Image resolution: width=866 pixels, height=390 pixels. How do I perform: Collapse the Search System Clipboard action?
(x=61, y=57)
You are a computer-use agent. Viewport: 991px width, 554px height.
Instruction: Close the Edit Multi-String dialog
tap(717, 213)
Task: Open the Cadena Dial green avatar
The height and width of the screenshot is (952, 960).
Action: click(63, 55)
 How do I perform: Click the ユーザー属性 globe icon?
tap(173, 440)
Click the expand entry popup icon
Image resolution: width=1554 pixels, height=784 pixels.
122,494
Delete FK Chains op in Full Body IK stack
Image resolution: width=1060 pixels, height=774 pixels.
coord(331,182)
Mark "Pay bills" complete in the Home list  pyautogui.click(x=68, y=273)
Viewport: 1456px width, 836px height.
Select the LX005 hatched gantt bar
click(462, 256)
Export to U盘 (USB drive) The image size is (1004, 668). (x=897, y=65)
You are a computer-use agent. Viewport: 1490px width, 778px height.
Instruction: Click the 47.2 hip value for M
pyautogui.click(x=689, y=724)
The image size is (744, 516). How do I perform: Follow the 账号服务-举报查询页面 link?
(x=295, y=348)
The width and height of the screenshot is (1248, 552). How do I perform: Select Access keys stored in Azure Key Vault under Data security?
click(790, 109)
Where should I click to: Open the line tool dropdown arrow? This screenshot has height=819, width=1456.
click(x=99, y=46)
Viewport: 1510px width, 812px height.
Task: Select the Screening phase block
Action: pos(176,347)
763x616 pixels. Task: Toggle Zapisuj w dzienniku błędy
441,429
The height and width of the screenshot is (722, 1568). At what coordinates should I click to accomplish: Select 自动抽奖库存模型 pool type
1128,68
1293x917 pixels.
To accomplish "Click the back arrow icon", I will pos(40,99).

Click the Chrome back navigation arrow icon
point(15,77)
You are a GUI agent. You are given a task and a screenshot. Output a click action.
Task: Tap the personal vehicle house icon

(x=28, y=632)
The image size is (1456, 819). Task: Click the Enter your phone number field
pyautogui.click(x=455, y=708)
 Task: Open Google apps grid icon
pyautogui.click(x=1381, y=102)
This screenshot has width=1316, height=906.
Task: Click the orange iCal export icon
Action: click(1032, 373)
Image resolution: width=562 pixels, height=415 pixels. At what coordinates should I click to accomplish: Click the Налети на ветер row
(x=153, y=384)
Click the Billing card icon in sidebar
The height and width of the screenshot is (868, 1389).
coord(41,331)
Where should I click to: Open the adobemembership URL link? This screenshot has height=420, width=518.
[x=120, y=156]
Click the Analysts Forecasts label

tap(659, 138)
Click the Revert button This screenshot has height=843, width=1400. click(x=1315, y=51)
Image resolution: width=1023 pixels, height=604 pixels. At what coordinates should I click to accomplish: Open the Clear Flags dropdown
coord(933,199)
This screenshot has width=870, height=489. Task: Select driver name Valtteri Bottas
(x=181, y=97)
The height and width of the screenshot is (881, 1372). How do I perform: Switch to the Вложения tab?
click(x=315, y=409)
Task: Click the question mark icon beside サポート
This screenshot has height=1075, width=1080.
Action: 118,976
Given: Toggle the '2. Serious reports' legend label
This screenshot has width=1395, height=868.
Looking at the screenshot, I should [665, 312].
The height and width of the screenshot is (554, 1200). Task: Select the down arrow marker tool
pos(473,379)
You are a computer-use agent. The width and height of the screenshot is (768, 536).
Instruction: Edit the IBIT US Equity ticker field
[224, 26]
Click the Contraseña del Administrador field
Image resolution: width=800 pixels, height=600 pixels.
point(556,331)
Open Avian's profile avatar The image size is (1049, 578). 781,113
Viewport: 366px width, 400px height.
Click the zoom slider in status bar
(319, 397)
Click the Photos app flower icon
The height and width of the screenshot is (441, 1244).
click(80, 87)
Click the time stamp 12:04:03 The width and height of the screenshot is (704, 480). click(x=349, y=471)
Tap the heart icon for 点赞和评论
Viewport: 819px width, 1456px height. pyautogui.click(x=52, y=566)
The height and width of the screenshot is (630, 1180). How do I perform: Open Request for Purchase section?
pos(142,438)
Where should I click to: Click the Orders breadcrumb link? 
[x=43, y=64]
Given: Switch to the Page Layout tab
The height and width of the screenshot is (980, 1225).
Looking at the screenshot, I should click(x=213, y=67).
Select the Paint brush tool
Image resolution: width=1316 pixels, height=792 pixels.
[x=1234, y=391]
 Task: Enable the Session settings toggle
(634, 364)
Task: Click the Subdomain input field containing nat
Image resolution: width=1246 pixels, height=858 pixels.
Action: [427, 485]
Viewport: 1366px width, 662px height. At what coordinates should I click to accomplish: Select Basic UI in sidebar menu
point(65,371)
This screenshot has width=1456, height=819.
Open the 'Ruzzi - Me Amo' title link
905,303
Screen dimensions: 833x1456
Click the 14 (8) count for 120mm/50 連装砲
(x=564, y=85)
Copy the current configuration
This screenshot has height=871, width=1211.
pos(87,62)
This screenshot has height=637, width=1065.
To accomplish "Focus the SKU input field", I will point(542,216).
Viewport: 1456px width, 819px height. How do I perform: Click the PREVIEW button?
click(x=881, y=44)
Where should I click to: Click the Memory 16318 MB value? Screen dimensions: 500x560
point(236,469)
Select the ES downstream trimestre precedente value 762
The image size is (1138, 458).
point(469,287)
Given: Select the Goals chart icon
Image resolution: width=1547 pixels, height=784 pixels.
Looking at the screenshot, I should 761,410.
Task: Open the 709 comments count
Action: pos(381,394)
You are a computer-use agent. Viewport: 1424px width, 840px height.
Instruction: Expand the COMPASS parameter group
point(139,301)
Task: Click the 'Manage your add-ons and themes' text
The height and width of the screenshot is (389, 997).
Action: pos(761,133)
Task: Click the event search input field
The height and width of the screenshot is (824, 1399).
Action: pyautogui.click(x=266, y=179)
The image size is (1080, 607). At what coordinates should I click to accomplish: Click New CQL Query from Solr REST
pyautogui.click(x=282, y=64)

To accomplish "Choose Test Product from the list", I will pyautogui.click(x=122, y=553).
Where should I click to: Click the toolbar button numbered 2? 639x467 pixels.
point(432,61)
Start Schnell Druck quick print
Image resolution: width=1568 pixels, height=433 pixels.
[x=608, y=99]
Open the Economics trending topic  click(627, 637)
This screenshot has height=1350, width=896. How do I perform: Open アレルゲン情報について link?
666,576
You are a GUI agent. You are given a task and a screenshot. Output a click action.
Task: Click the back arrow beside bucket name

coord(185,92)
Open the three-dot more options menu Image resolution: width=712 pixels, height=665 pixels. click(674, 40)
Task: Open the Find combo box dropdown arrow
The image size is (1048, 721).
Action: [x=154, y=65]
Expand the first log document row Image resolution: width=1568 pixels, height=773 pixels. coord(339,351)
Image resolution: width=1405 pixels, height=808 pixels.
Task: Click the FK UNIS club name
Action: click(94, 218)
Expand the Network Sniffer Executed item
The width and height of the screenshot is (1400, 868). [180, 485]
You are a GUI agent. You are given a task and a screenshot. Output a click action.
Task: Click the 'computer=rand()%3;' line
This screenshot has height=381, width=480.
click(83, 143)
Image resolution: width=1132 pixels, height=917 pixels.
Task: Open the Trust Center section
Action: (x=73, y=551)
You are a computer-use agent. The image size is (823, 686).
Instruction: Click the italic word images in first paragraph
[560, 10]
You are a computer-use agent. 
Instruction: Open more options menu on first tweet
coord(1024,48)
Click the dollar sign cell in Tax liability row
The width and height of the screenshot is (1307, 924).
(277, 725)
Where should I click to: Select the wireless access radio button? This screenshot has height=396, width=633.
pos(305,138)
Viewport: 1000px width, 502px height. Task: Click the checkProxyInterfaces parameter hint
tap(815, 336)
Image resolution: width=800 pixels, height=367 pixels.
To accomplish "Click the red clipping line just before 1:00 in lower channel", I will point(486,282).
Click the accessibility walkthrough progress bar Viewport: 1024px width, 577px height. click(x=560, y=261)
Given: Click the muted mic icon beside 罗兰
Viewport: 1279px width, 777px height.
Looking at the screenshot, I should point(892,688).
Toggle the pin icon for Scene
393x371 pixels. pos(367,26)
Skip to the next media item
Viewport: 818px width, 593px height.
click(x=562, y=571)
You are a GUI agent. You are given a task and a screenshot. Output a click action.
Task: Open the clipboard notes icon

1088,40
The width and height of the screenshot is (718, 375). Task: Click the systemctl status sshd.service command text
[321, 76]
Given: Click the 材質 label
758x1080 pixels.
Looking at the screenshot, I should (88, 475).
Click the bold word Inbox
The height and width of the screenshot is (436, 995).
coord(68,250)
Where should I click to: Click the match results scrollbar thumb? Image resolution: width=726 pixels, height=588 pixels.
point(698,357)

**The request:** Extract the lines of the listing from the line with "The height and width of the screenshot is (881, 1372)." up to and including the line with "point(65,371)", reproducing them verbatim.

**Exercise solution:**
The height and width of the screenshot is (881, 1372). How do I perform: Switch to the Вложения tab?
click(x=315, y=409)
Task: Click the question mark icon beside サポート
This screenshot has height=1075, width=1080.
Action: 118,976
Given: Toggle the '2. Serious reports' legend label
This screenshot has width=1395, height=868.
Looking at the screenshot, I should [665, 312].
The height and width of the screenshot is (554, 1200). Task: Select the down arrow marker tool
pos(473,379)
You are a computer-use agent. The width and height of the screenshot is (768, 536).
Instruction: Edit the IBIT US Equity ticker field
[224, 26]
Click the Contraseña del Administrador field
Image resolution: width=800 pixels, height=600 pixels.
point(556,331)
Open Avian's profile avatar The image size is (1049, 578). 781,113
Viewport: 366px width, 400px height.
Click the zoom slider in status bar
(319, 397)
Click the Photos app flower icon
The height and width of the screenshot is (441, 1244).
click(80, 87)
Click the time stamp 12:04:03 The width and height of the screenshot is (704, 480). click(x=349, y=471)
Tap the heart icon for 点赞和评论
Viewport: 819px width, 1456px height. pyautogui.click(x=52, y=566)
The height and width of the screenshot is (630, 1180). How do I perform: Open Request for Purchase section?
pos(142,438)
Where should I click to: Click the Orders breadcrumb link? 
[x=43, y=64]
Given: Switch to the Page Layout tab
The height and width of the screenshot is (980, 1225).
Looking at the screenshot, I should click(x=213, y=67).
Select the Paint brush tool
Image resolution: width=1316 pixels, height=792 pixels.
[x=1234, y=391]
 Task: Enable the Session settings toggle
(634, 364)
Task: Click the Subdomain input field containing nat
Image resolution: width=1246 pixels, height=858 pixels.
Action: [427, 485]
Viewport: 1366px width, 662px height. At what coordinates should I click to accomplish: Select Basic UI in sidebar menu
point(65,371)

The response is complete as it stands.